The old man’s story holds the kids in awe as he teases them with the idea that the St. Paul’s they saw only days before might be another rebuild after fires of December 1940.

Of course, it isn’t. There’s a famous newspaper photograph that Grand has framed in her home of St. Paul’s poking out of wisps of billowing smoke, under the headline: War’s greatest Picture: St. Paul’s Stands Unharmed in the Midst of the Burning City.

Her hand creeps to the cross Grand gave her. It still feels warmer than it should. When she sees Grand again—and with luck, that will be before she leaves London on Friday—she’ll ask what the cross is made of, why it always feels warm.

The old man has moved onto the attacks after the new year, and how Hitler missed his opportunity to destroy Britain by focusing instead on Operation Barbarossa, his disastrous invasion of Russia.

“He was an excellent tactician,” the old man says, “but an impatient one. If he had followed his strategy all the way to the end, we probably wouldn’t be standing here today.”

“Or we’d be speaking German,” says his companion.

“And heil Hitlering each other,” says Denver, clearly trying to curry favor.

“Some of us would never have done that, lad,” the old man says. “No matter who won the war.”

****

The pretty American looked at him as if she could see through him, and then he blushed. Rupert hates blushing, but he can’t control it. He feels like one of those ridiculous blokes whose every emotion shows on his face.

Rupert wants to close his eyes in shame, but he doesn’t. He can hear the last echo of the voices from inside the Experience, and he knows this round is about to end.

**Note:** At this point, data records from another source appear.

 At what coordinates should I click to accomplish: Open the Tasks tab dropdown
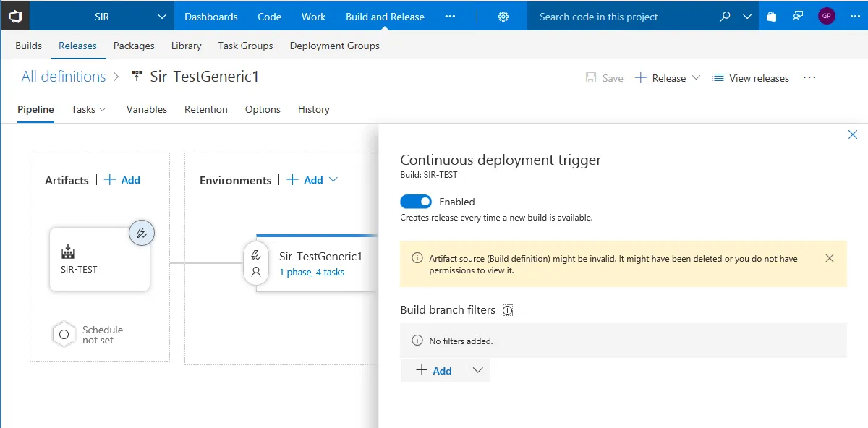tap(89, 109)
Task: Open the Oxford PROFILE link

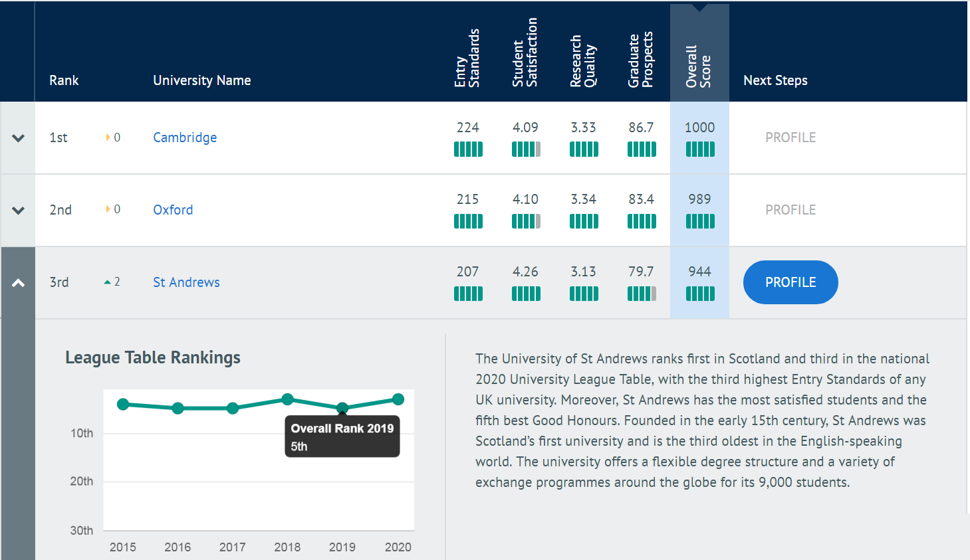Action: coord(790,210)
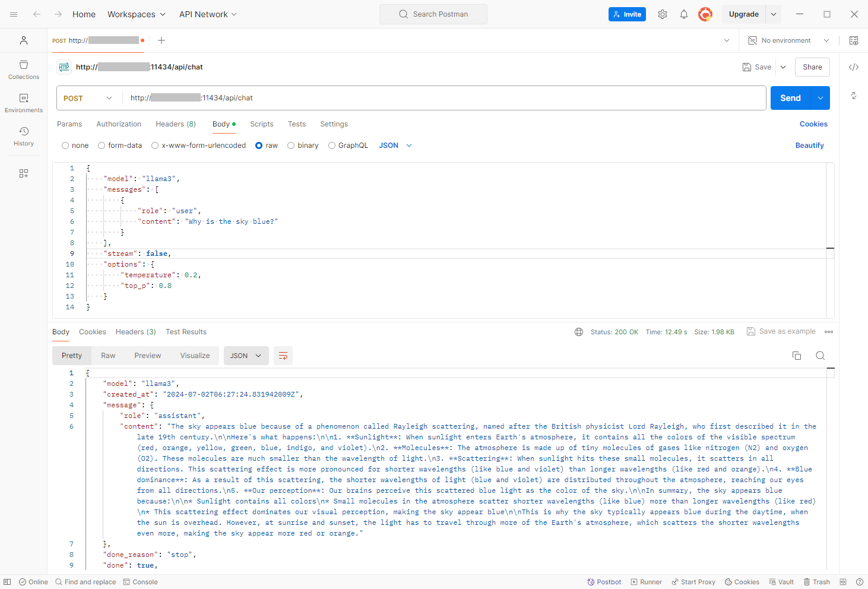
Task: Switch body type to form-data
Action: pyautogui.click(x=120, y=145)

He moves to the exit door, waiting to guide the newly educated to the next part of the museum.

They emerge like they always do, heads down, silent. This group has no American school students. It’s a normal Sunday mix of Londoners bringing family and European tourists, who clutch their belongings as if someone is going to steal them. An elderly couple holds each other up.

He waits until the last of this bunch leave, then he closes the exit door. He turns.

The Americans are watching him with expressions of eager expectation on their young faces. Normally Americans are shifting from foot to foot. Generally, by the time they discover the Blitz Experience on the lower ground level, they’ve seen the rest of the museum. They’re here to be entertained or because some completist feels they must experience this too.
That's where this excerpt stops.